* [Instructions to follow]: Transcribe the records that follow, preserving every word.

* [Records to use]:
--- START ---

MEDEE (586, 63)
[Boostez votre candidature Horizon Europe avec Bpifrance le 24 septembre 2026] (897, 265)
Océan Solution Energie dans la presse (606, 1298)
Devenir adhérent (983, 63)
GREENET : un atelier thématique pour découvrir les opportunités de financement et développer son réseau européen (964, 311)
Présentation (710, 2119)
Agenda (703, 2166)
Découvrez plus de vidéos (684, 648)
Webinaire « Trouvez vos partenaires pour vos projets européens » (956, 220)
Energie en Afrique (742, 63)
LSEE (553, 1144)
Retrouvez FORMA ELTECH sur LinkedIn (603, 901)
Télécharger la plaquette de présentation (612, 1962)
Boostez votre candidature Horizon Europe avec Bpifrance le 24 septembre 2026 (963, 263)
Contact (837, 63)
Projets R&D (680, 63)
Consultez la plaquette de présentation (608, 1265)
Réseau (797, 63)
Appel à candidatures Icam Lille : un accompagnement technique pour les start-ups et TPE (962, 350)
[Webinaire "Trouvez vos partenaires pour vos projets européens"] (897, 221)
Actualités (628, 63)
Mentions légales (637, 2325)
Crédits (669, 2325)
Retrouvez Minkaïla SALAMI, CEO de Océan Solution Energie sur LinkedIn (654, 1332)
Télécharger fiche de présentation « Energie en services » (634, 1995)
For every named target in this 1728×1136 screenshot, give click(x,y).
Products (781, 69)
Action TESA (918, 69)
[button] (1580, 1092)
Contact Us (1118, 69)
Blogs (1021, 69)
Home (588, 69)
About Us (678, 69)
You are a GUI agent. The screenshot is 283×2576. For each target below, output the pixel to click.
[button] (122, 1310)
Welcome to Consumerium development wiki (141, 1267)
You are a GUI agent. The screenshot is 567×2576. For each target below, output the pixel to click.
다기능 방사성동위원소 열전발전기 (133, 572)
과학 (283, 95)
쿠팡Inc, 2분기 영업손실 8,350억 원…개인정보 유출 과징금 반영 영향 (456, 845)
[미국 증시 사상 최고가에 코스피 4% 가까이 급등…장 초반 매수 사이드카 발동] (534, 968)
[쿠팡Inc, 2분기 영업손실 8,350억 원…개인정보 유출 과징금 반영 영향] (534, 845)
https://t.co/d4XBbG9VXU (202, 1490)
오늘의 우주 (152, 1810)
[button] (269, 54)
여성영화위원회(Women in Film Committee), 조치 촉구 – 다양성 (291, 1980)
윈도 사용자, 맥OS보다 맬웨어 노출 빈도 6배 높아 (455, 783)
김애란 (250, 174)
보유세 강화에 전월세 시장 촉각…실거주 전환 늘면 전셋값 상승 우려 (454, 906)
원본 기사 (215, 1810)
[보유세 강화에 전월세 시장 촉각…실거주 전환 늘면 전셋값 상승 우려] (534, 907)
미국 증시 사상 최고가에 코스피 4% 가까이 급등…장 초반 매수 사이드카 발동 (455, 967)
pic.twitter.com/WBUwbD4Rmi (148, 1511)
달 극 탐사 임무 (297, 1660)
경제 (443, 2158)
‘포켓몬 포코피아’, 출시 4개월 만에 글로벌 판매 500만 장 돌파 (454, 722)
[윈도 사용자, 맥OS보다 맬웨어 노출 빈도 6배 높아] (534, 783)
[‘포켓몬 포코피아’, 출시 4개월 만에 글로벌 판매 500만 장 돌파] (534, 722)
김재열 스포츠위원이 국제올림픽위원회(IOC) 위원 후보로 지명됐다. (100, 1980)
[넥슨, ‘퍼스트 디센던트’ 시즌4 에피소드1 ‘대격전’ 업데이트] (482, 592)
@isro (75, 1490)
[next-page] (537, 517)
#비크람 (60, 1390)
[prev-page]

--- END ---

* [Exercise answer]:
MEDEE (586, 63)
[Boostez votre candidature Horizon Europe avec Bpifrance le 24 septembre 2026] (897, 265)
Océan Solution Energie dans la presse (606, 1298)
Devenir adhérent (983, 63)
GREENET : un atelier thématique pour découvrir les opportunités de financement et développer son réseau européen (964, 311)
Présentation (710, 2119)
Agenda (703, 2166)
Découvrez plus de vidéos (684, 648)
Webinaire « Trouvez vos partenaires pour vos projets européens » (956, 220)
Energie en Afrique (742, 63)
LSEE (553, 1144)
Retrouvez FORMA ELTECH sur LinkedIn (603, 901)
Télécharger la plaquette de présentation (612, 1962)
Boostez votre candidature Horizon Europe avec Bpifrance le 24 septembre 2026 (963, 263)
Contact (837, 63)
Projets R&D (680, 63)
Consultez la plaquette de présentation (608, 1265)
Réseau (797, 63)
Appel à candidatures Icam Lille : un accompagnement technique pour les start-ups et TPE (962, 350)
[Webinaire "Trouvez vos partenaires pour vos projets européens"] (897, 221)
Actualités (628, 63)
Mentions légales (637, 2325)
Crédits (669, 2325)
Retrouvez Minkaïla SALAMI, CEO de Océan Solution Energie sur LinkedIn (654, 1332)
Télécharger fiche de présentation « Energie en services » (634, 1995)
For every named target in this 1728×1136 screenshot, give click(x,y).
Products (781, 69)
Action TESA (918, 69)
[button] (1580, 1092)
Contact Us (1118, 69)
Blogs (1021, 69)
Home (588, 69)
About Us (678, 69)
You are a GUI agent. The screenshot is 283×2576. For each target below, output the pixel to click.
[button] (122, 1310)
Welcome to Consumerium development wiki (141, 1267)
You are a GUI agent. The screenshot is 567×2576. For each target below, output the pixel to click.
다기능 방사성동위원소 열전발전기 (133, 572)
과학 (283, 95)
쿠팡Inc, 2분기 영업손실 8,350억 원…개인정보 유출 과징금 반영 영향 (456, 845)
[미국 증시 사상 최고가에 코스피 4% 가까이 급등…장 초반 매수 사이드카 발동] (534, 968)
[쿠팡Inc, 2분기 영업손실 8,350억 원…개인정보 유출 과징금 반영 영향] (534, 845)
https://t.co/d4XBbG9VXU (202, 1490)
오늘의 우주 (152, 1810)
[button] (269, 54)
여성영화위원회(Women in Film Committee), 조치 촉구 – 다양성 (291, 1980)
윈도 사용자, 맥OS보다 맬웨어 노출 빈도 6배 높아 (455, 783)
김애란 (250, 174)
보유세 강화에 전월세 시장 촉각…실거주 전환 늘면 전셋값 상승 우려 (454, 906)
원본 기사 (215, 1810)
[보유세 강화에 전월세 시장 촉각…실거주 전환 늘면 전셋값 상승 우려] (534, 907)
미국 증시 사상 최고가에 코스피 4% 가까이 급등…장 초반 매수 사이드카 발동 (455, 967)
pic.twitter.com/WBUwbD4Rmi (148, 1511)
달 극 탐사 임무 (297, 1660)
경제 (443, 2158)
‘포켓몬 포코피아’, 출시 4개월 만에 글로벌 판매 500만 장 돌파 (454, 722)
[윈도 사용자, 맥OS보다 맬웨어 노출 빈도 6배 높아] (534, 783)
[‘포켓몬 포코피아’, 출시 4개월 만에 글로벌 판매 500만 장 돌파] (534, 722)
김재열 스포츠위원이 국제올림픽위원회(IOC) 위원 후보로 지명됐다. (100, 1980)
[넥슨, ‘퍼스트 디센던트’ 시즌4 에피소드1 ‘대격전’ 업데이트] (482, 592)
@isro (75, 1490)
[next-page] (537, 517)
#비크람 (60, 1390)
[prev-page]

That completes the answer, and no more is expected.